Gwyneth Paltrow was a lifestyle blogger before everyone else. Others (like Blake Lively and her ill-fated lifestyle site Preserve) have attempted, and failed, to follow in her footsteps.
Paltrow was all about wellness before it was even a trend. She was a celebrity lifestyle pioneer before Instagram even existed. She was extolling the virtues of vagina steaming before ‘detox pearls’ went viral. Gwyneth was preeminent.
This week Paltrow announced that she would be stepping away from Goop. She is consciously uncoupling from her own brand in order to let it flourish. Speaking at the 2016 Sage Summit in Chicago, Paltrow said ‘in order to build the brand I want to build, its scalability is limited if I connect to it…I always think: “How can I grow the brand? How can I separate myself from the brand?” and I think it’s going to be more its own brand.’
She added, ‘My dream is that one day no one will remember that I had anything to do with it.’
Gwen launched Goop back in 2008, predating wellness Instagram stars. Instagram launched in 2010. Initially, Goop started as a weekly lifestyle newsletter which divided up its content into ‘Make’, ‘Go’, ‘Get’, ‘Do’, ‘Be’ and ‘See’, giving fans of Gwen detailed instructions by which to emulate her. Soon, it became a fully-fledged multimedia platform in its own right.
Like its founder, Goop is divisive. It’s not cool or particularly feminist to say you like Gwyneth, a woman who seriously advocated the Mugwort V-Steam:
‘You sit on what is essentially a mini-throne, and a combination of infrared and mugwort steam cleanses your uterus, et al.’
Nor is it socially acceptable to admit you occasionally browse Goop in such austere times when it suggested that $125,000 18k gold dumbbells were a legit gift.
And yet, I must confess, I had a stealthily concealed soft spot for Goop. In a time before I felt completely saturated by wellness blogging and Instagram lifestyle celebs, Goop represented a very particular brand of unselfconscious, unapologetic and shamelessly self-righteous ridiculousness.

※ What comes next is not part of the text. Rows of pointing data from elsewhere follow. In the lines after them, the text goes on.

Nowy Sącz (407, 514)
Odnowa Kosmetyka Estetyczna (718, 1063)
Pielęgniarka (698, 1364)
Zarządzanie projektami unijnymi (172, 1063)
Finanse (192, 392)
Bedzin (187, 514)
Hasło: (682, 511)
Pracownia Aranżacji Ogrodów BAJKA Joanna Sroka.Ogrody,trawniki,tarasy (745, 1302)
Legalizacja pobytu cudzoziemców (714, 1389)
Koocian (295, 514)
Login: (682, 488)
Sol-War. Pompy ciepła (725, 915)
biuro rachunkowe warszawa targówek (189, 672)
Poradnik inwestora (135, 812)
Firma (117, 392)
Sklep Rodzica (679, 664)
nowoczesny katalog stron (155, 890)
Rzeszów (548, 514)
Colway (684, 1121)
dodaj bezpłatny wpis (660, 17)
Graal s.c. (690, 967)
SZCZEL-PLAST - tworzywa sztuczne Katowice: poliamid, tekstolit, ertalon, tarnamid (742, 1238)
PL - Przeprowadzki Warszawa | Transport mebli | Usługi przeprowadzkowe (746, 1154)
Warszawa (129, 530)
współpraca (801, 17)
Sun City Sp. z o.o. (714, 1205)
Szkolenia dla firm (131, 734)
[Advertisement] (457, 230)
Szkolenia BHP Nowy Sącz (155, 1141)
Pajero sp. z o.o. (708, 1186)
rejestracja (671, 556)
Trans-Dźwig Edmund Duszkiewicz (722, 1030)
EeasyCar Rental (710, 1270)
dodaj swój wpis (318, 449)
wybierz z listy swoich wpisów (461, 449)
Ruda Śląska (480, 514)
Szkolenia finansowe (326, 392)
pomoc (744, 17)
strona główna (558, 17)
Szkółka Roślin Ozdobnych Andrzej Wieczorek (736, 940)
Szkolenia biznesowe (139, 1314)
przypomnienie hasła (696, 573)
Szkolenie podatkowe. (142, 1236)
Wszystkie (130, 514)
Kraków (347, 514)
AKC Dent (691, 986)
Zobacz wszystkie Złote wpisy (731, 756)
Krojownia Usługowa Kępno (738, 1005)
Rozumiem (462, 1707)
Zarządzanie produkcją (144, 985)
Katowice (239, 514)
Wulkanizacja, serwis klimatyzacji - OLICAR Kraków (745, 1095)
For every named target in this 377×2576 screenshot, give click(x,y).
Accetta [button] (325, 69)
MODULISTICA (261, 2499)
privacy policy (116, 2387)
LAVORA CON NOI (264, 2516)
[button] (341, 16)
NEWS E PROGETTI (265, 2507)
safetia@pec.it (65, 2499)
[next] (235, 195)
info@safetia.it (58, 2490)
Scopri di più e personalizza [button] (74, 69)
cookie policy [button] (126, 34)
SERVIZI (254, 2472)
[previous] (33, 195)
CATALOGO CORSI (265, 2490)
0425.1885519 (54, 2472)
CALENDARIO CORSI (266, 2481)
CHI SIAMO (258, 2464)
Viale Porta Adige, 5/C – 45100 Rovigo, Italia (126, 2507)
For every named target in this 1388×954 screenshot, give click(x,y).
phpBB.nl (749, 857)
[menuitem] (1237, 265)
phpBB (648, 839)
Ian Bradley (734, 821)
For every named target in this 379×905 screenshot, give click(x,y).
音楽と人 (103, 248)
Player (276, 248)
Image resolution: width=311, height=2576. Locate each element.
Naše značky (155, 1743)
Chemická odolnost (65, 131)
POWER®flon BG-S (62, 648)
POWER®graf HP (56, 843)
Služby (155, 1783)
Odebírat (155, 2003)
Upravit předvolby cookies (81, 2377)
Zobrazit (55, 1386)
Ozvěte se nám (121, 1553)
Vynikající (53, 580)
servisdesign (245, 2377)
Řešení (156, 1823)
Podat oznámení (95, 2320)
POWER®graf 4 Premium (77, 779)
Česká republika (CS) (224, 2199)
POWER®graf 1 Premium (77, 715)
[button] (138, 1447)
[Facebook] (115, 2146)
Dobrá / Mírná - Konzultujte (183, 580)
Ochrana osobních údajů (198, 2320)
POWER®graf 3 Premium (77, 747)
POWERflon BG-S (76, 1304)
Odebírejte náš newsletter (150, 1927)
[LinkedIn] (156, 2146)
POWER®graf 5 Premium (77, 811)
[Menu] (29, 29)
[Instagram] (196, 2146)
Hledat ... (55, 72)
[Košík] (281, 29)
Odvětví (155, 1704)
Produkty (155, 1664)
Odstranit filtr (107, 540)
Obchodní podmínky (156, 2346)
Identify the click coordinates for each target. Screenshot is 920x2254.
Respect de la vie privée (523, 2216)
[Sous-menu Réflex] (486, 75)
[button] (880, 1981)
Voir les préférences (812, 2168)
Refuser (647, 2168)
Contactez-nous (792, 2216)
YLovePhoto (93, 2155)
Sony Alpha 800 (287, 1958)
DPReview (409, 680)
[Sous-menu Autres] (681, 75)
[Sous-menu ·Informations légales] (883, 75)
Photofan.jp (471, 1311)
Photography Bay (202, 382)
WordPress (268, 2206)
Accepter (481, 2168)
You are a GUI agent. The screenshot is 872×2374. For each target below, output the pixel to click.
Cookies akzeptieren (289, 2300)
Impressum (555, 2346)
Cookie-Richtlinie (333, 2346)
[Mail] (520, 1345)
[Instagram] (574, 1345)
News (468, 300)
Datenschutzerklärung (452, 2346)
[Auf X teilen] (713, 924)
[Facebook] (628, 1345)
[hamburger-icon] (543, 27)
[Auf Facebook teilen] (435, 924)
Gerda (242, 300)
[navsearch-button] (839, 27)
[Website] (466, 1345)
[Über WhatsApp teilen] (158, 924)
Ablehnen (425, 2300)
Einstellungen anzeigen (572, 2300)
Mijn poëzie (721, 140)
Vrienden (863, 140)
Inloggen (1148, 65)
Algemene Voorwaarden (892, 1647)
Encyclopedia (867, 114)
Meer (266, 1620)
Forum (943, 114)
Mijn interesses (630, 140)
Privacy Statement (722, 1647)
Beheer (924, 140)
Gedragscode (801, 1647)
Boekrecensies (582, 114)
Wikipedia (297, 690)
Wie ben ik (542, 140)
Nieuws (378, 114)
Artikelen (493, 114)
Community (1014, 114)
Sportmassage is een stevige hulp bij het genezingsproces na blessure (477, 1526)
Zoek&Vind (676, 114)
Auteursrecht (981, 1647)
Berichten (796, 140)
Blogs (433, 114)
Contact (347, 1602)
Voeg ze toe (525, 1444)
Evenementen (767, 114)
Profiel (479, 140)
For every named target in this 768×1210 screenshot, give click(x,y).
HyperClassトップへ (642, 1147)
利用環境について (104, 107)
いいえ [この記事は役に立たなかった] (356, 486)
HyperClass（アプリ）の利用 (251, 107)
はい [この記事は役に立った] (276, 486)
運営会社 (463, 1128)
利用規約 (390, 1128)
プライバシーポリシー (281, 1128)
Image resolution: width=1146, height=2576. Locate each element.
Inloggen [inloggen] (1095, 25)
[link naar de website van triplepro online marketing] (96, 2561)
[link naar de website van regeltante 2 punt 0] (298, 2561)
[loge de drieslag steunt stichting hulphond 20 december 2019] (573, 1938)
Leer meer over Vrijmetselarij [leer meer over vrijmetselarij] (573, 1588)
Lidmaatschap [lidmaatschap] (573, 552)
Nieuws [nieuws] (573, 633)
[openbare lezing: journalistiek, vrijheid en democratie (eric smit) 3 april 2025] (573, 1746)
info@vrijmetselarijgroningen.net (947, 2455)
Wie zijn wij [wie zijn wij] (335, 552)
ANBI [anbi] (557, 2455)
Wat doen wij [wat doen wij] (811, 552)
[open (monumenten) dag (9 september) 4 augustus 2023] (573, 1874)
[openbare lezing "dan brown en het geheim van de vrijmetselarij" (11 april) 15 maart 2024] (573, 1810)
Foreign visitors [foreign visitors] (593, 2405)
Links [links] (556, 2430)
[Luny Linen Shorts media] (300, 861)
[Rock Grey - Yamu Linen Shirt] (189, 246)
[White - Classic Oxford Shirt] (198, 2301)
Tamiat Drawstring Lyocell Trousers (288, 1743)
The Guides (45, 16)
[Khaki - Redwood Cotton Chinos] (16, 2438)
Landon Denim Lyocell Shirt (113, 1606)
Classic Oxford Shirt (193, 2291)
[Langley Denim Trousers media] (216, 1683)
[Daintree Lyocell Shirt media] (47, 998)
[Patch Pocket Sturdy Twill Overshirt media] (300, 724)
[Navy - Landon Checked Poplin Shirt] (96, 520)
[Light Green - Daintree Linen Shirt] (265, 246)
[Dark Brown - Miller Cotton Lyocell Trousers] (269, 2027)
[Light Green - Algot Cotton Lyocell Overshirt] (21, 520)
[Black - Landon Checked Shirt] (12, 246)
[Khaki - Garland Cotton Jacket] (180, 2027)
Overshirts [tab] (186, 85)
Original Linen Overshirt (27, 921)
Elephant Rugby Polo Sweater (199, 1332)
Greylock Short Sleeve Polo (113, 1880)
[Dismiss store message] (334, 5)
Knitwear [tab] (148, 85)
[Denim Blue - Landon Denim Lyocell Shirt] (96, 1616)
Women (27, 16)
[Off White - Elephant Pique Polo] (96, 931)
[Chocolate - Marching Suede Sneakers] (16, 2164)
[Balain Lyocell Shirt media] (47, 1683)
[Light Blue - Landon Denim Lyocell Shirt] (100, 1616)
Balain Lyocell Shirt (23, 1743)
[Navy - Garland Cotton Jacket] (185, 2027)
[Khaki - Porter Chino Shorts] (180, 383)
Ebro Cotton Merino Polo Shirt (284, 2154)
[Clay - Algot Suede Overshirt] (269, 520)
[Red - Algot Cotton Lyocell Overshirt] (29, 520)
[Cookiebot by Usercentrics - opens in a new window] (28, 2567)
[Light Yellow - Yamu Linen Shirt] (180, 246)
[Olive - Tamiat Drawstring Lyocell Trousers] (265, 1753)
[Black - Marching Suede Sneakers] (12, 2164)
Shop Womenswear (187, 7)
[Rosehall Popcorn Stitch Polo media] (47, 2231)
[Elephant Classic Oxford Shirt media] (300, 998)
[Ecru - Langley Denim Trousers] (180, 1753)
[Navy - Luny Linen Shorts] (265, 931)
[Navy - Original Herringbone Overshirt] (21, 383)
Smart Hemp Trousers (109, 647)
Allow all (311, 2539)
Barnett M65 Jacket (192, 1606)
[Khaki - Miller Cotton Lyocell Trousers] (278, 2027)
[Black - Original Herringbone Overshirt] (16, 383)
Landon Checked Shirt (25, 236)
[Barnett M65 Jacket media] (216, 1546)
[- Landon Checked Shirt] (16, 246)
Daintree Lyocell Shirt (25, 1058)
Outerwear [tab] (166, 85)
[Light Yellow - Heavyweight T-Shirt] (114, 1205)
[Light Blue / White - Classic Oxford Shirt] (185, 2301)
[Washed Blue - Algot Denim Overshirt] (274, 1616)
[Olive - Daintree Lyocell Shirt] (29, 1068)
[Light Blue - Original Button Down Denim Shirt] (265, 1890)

Of course it’s easy to lambast her and critique Goop, it goes without saying that pretty much everything about it is problematic. But, in 2008 and 2009, as a poor student for me scrolling through the site and imagining Gwyneth Paltrow’s fully steamed, cheese-free and yogalicious life was more than just light relief, it was escapism. Sort of like the wellness equivalent of MTV Cribs.
Whatever you think of Goop I challenge you to deny that Paltrow intrepidly went where celeb culture has since followed – name a celebrity today who doesn’t also want to be a lifestyle brand? Scroll through Instagram and you’ll see Millie Mackintoshes and Louise Thompsons selling you everything from protein shakes to workout gear. They might not tell you that they’re being paid to promote stuff by wearing or eating certain things, but we all know they are.
In terms of celebrity culture there was also an admirable honesty to Goop and about Gwyneth. She didn’t pretend to gorge on burgers or flake out on the gym, she really lived her brand. As she said back in 2009, ‘I am who I am. I can’t pretend to be somebody who makes $25,000 a year’ or in 2005, ‘I would rather die than let my kid eat Cup-A-Soup.’
It’s now 2016 and we find ourselves living in a time where everyone’s a wellness blogger. We’re being bombarded with aspirational lifestyle images from all angles, so let’s take a moment to salute Gwyneth for her unwavering dedication and thank her for, somehow, still managing to be more over the top and totally ridiculous than all of them put together.